How would you show that a finite set has no cluster points?
Is this in a topological space? Or a metric space?
If this is a topological space, this is wrong.
Think about $\displaystyle \left(X,\mathfrak{J}\right)$ where $\displaystyle X=\left\{a,b\right\},\text{ }\mathfrak{J}=\left\{\varnothing,X\right\}$. It is easy to see that $\displaystyle b$ is a limit point of the set $\displaystyle \{a\}$. For, the only neighborhood of $\displaystyle b$ is $\displaystyle X$ which contains a point of $\displaystyle \{a\}$ distinct from itself.

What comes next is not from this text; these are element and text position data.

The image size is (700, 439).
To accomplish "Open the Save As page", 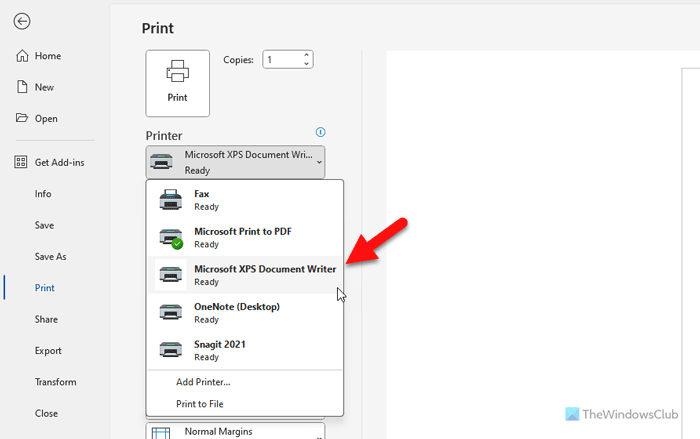I will (x=50, y=257).

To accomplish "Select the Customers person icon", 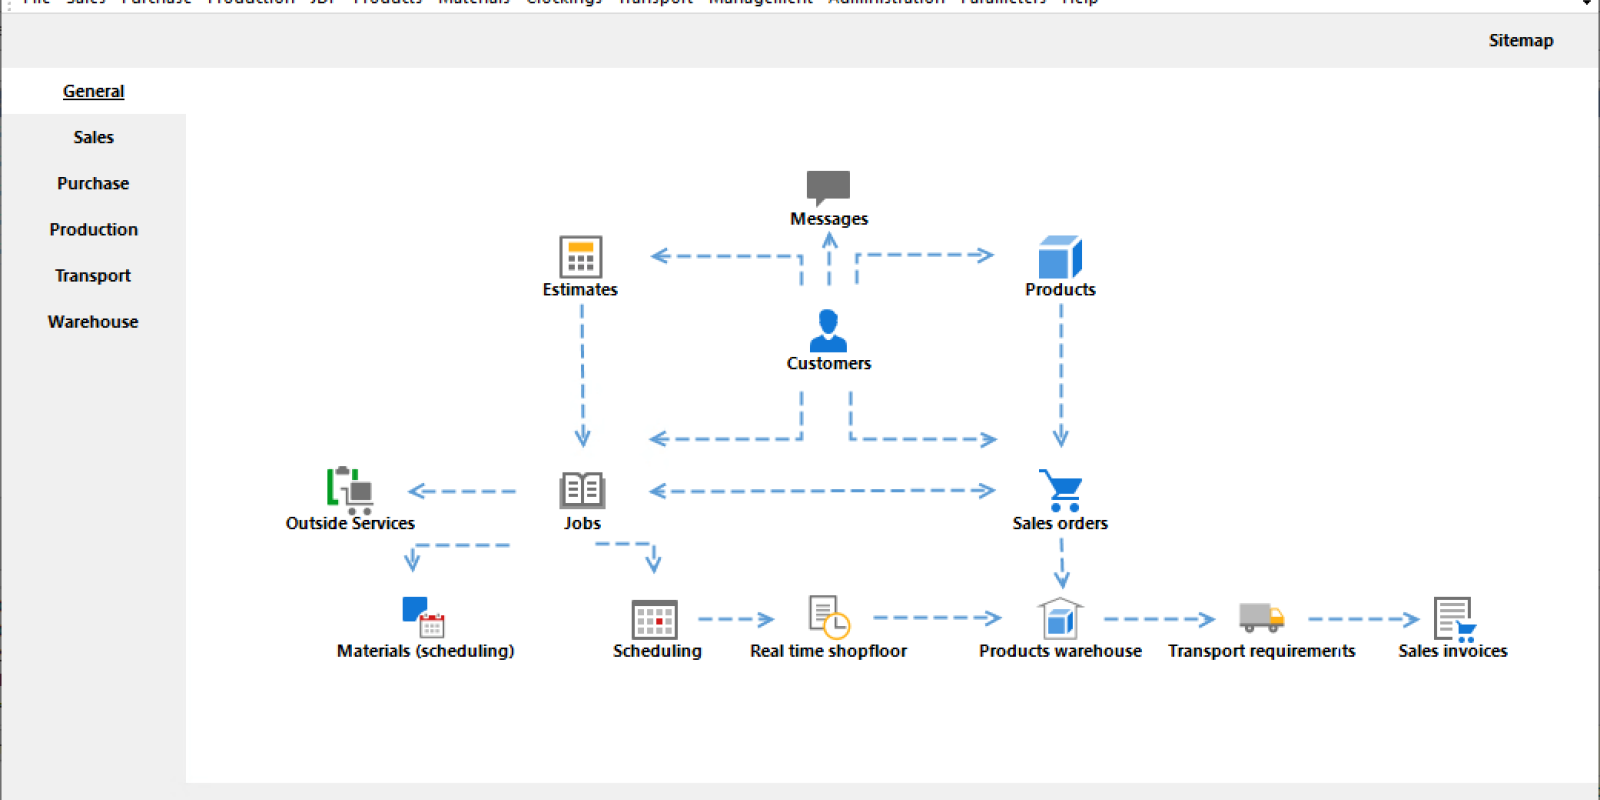I will (828, 331).
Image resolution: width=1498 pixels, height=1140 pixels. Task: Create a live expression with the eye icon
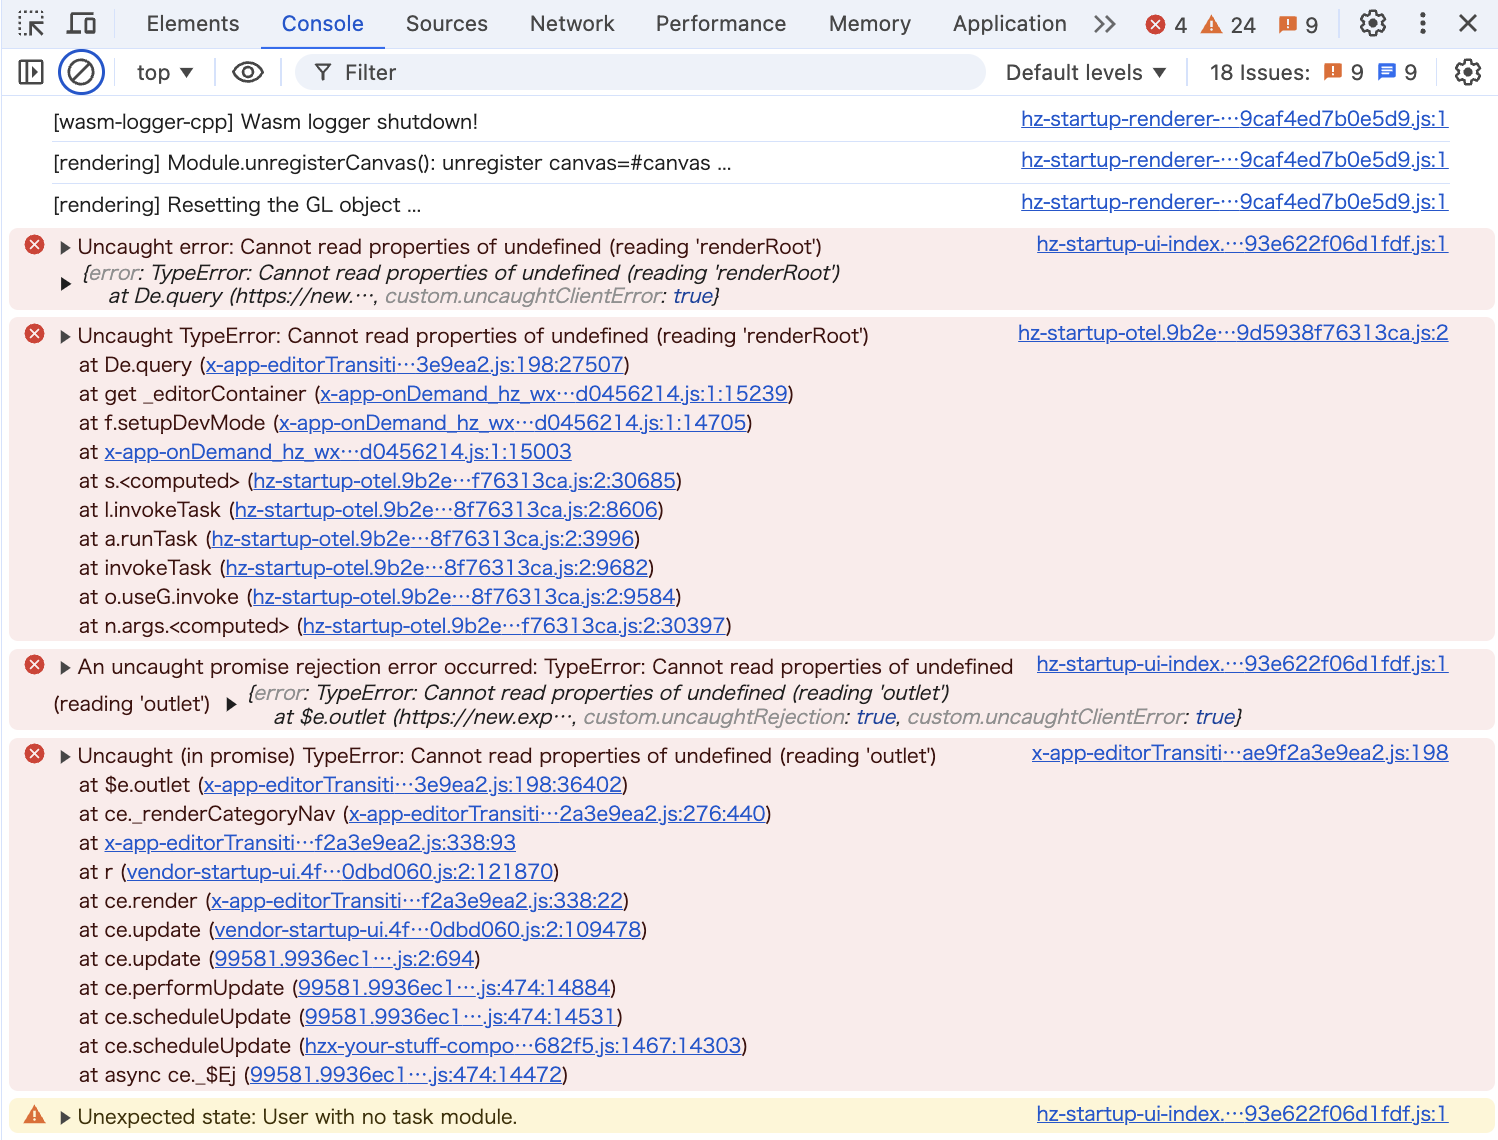coord(247,71)
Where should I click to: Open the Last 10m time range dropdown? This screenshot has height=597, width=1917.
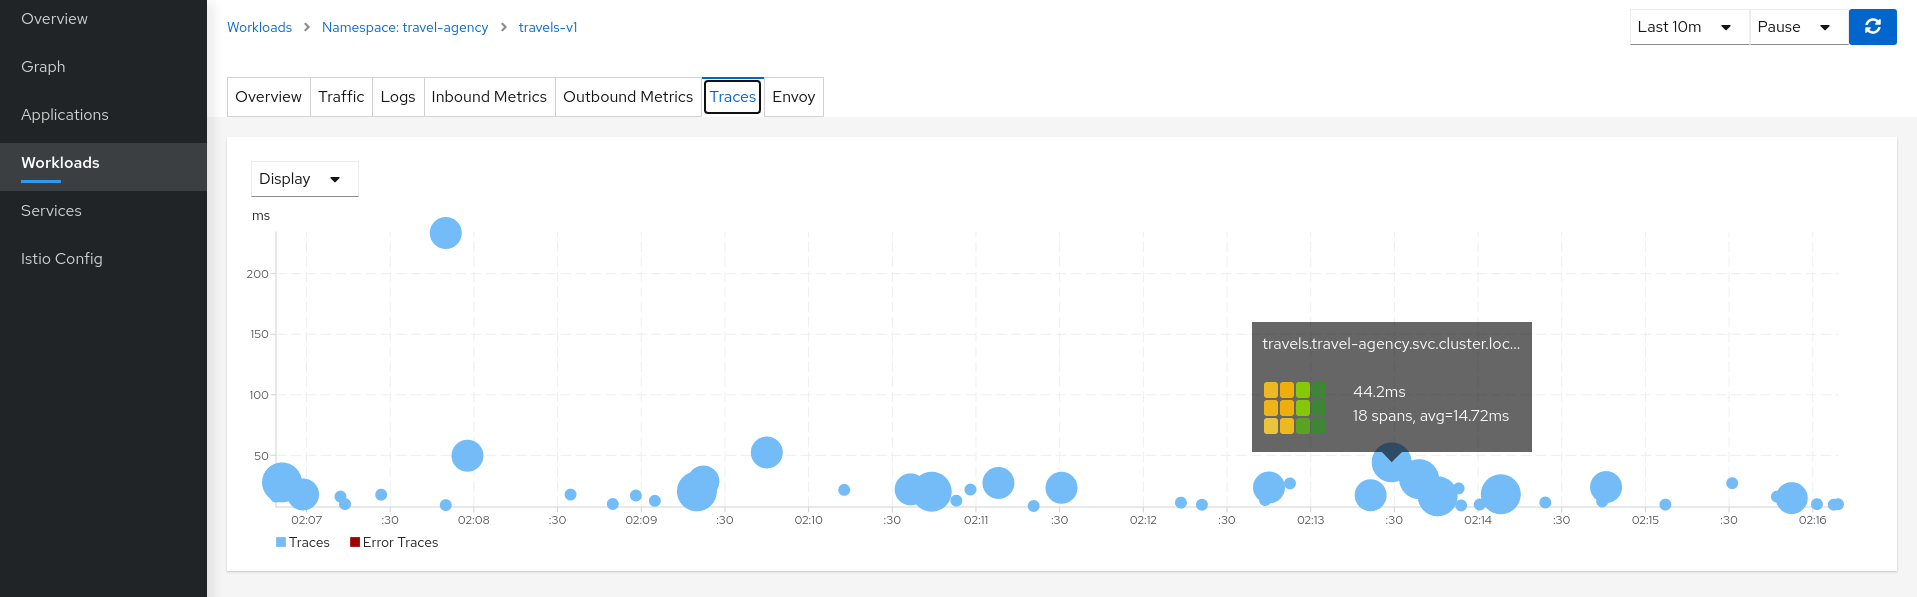tap(1688, 27)
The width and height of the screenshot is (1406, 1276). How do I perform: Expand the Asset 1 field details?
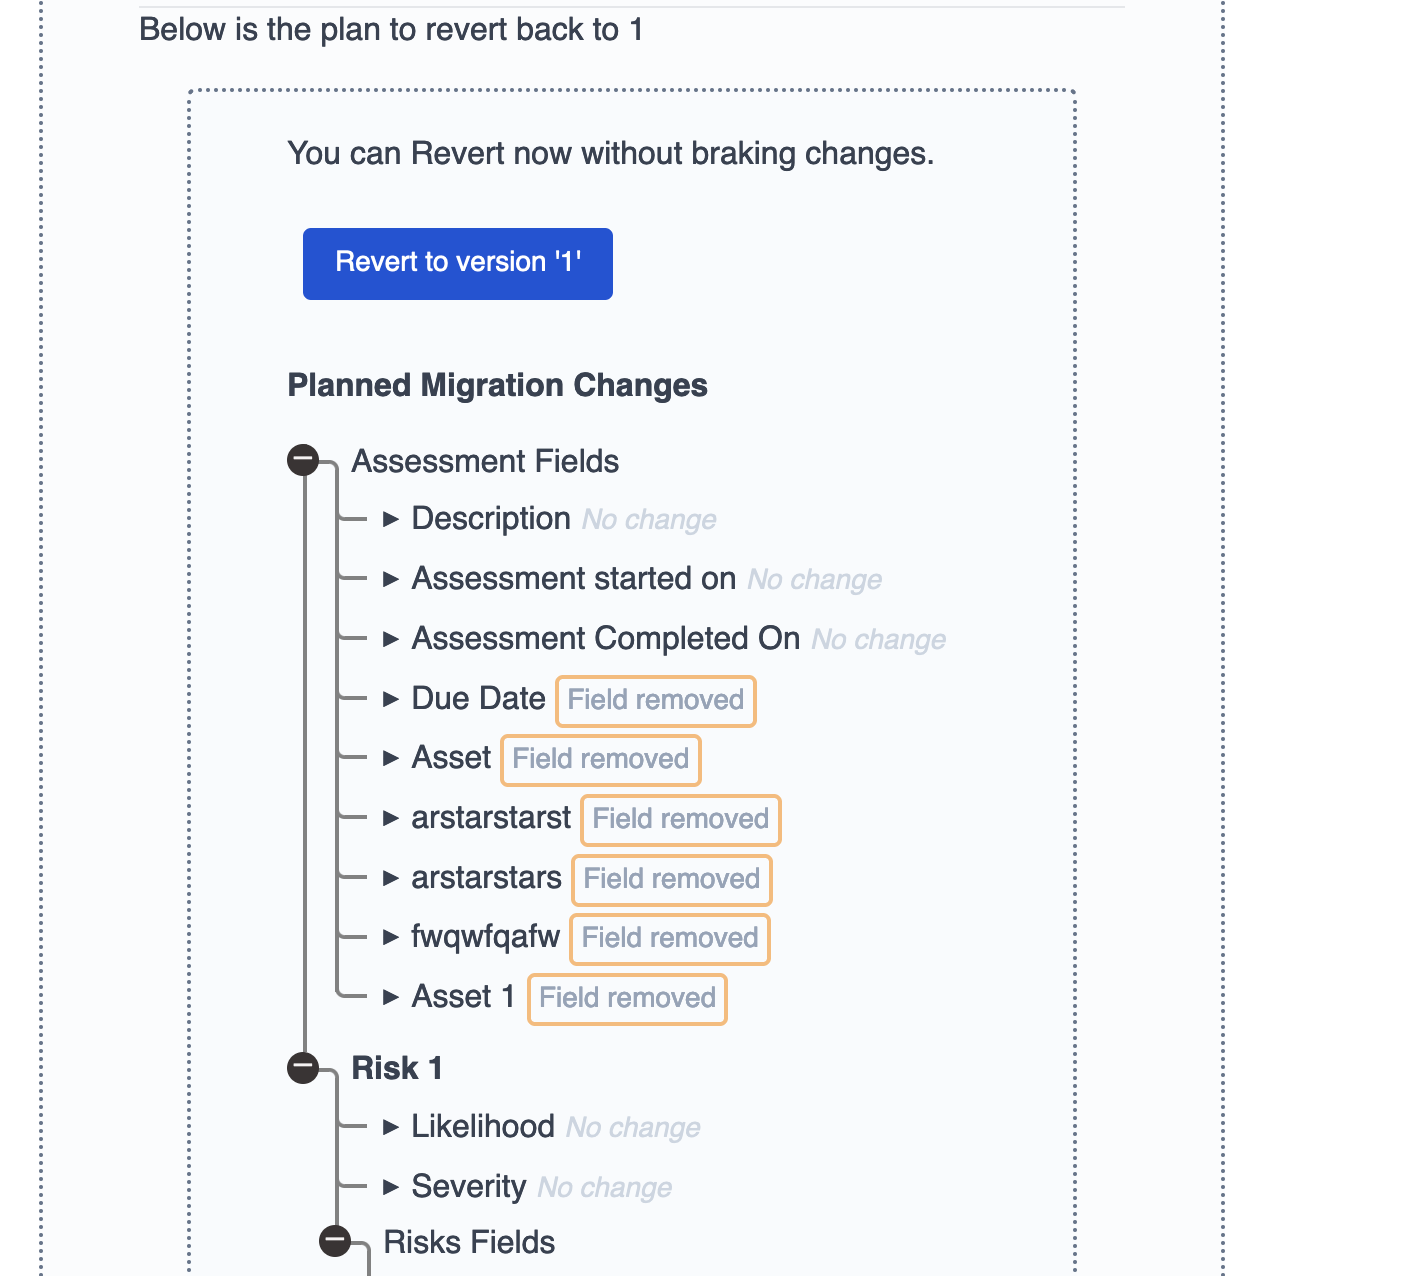[x=391, y=997]
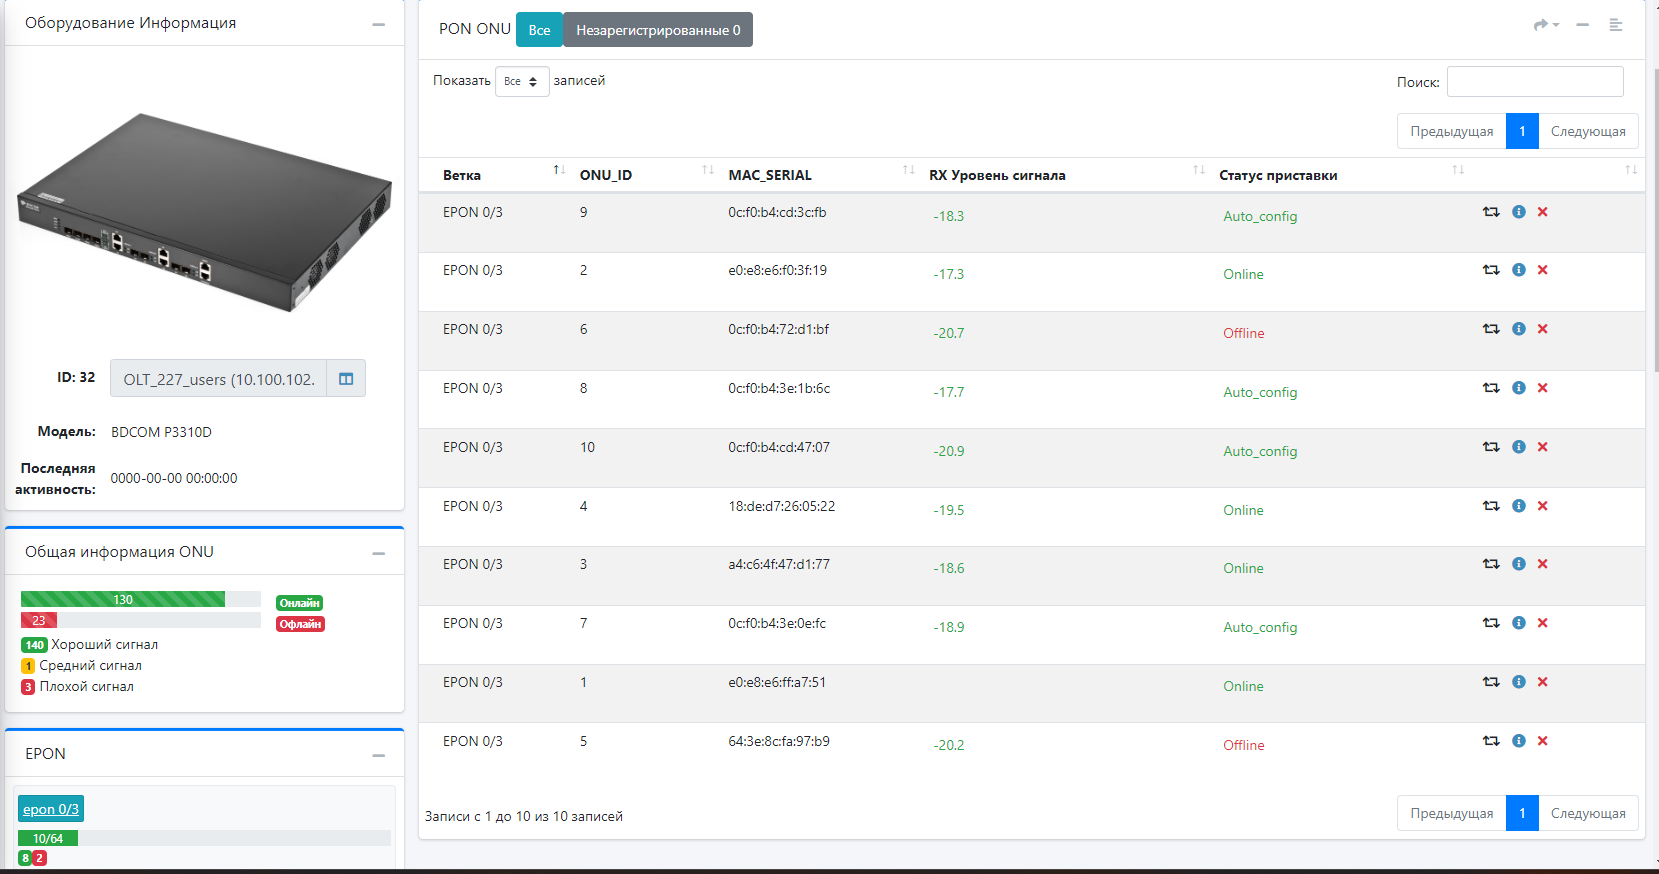The width and height of the screenshot is (1659, 874).
Task: Open info icon for ONU 2 row
Action: (1518, 270)
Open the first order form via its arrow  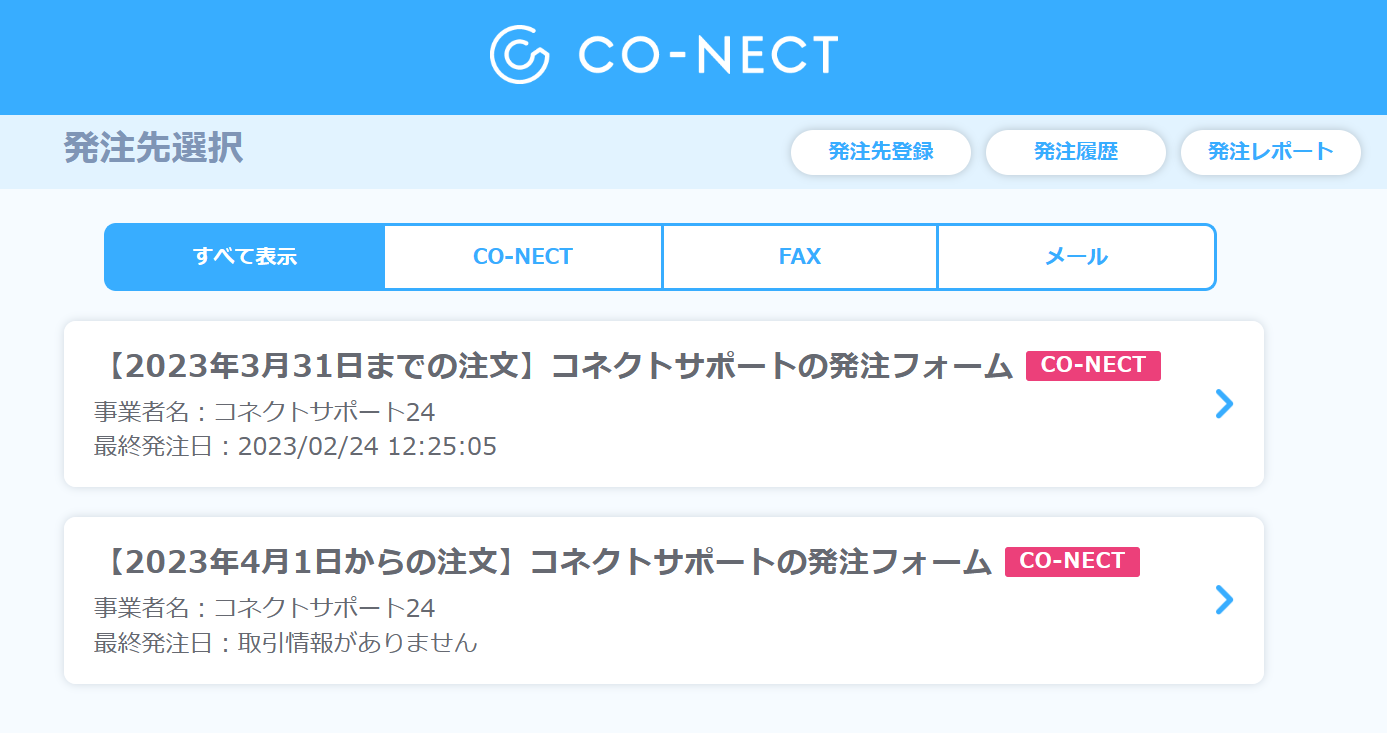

In a metric space $\displaystyle X$ though, think about the set $\displaystyle E=\left\{e_1,\cdots,e_n\right\}$ and for any $\displaystyle x\in X$ take $\displaystyle \delta=\min_{1\leqslant j\leqslant n}d\left(x,e_j\right)$ and consider $\displaystyle B_{\delta}(x)$
x is a cluster point of A if every neighborhood of x contains some point of A other than x. Since A contains only a finite number of points, there can be only a finite number of points of A in any neighborhood of x. That means that, in any neighborhood of x, there is a point of A, other than x itself, which is closest to x. Look at a neighborhood of x with radius less than that least distance.